The Bait-and-Switch Administration
(Remember this trip down memory lane, from almost two years ago?)
So, it turns out that the much-hyped “Petraeus report” in September is turning out to be synonymous with Lewis Carroll’s Cheshire cat, as the Washington Post tells us today:
Senior congressional aides said yesterday that the White House has proposed limiting the much-anticipated appearance on Capitol Hill next month of Gen. David H. Petraeus and Ambassador Ryan C. Crocker to a private congressional briefing, suggesting instead that the Bush administration’s progress report on the Iraq war should be delivered to Congress by the secretaries of state and defense.
. . . With the report due by Sept. 15, officials at the White House, in Congress and in Baghdad said that no decisions have been made on where, when or how Petraeus and Crocker will appear before Congress.

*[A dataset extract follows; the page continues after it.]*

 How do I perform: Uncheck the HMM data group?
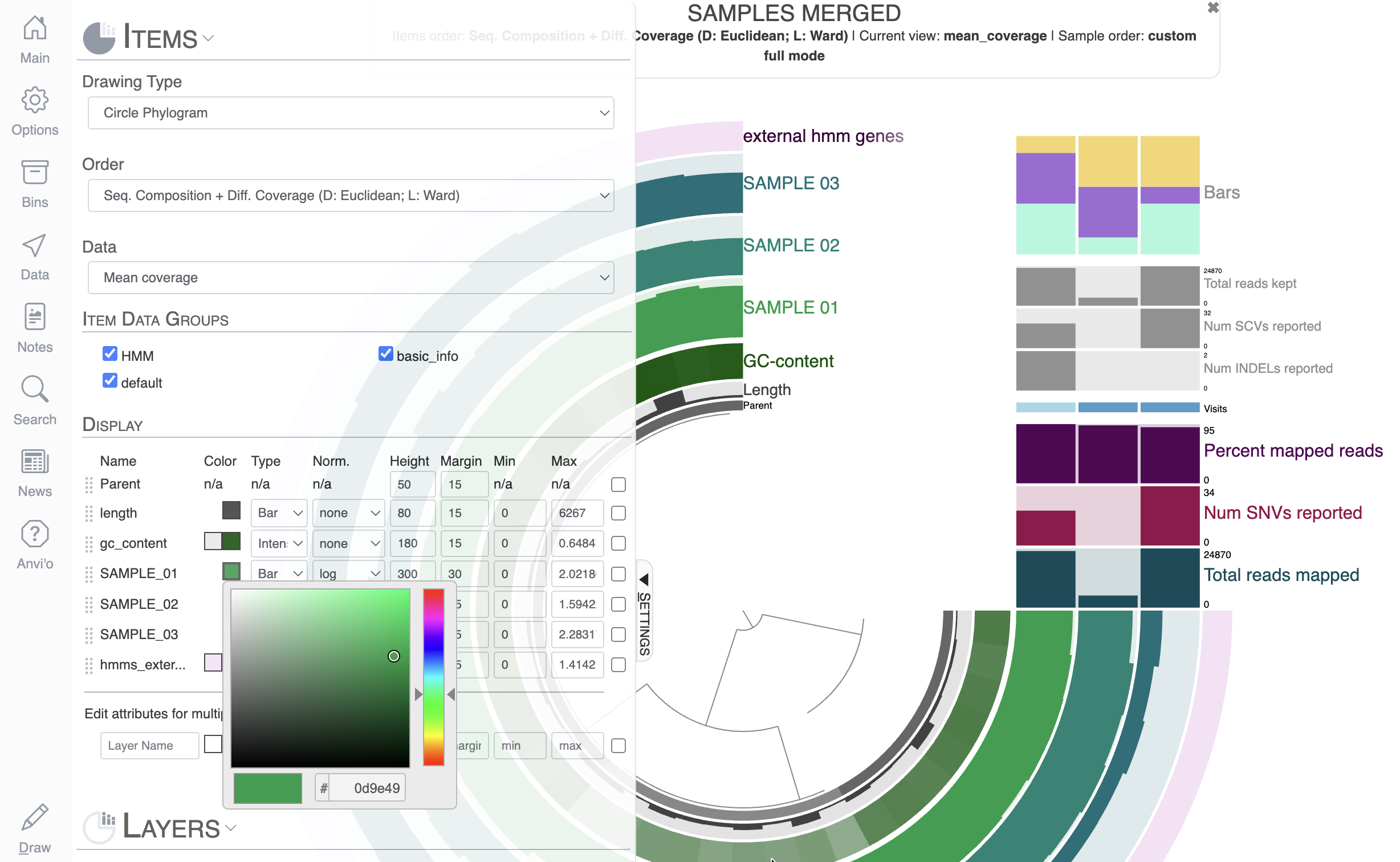[x=110, y=354]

Lawmakers from both parties are growing worried that the report — far from clarifying the United States’ future in Iraq — will only harden the political battle lines around the war.
. . . Those positions only hardened yesterday with reports that the document would not be written by the Army general but instead would come from the White House, with input from Petraeus, Crocker and other administration officials.
Atrios and at MissLaura at DailyKos both picked up on the three words that need to be hammered into the public’s consciousness about what the Orwell Bush administration is attempting here: Bait and switch. As Senate majority leader Harry Reid just noted in a statement, it’s not like they don’t have a history of this sort of thing:
From the very beginning of this war, the Bush Administration has refused to level with the American people about its flawed policy. It has instead done everything in its power to escape accountability and mislead us about the reality on the ground.
But that’s far too polite, and not nearly as effective as reminding people of the details. One of Reid’s staffers should have invoked the Trebek clause (“more specific, please”) and had him say something like this:
First, the president told us Iraq had weapons of mass destruction. It didn’t. Then, he told us the “mission was accomplished.” It wasn’t. Then, he told us that as the Iraqis stood up, our troops would stand down. They didn’t. Then he toured the country, saying he had a “plan for victory.” He didn’t. Now we learn that the objective report from our top general on whether our latest tactics are failing won’t be objective.
How long does this have to go on before we finally say, “Enough”?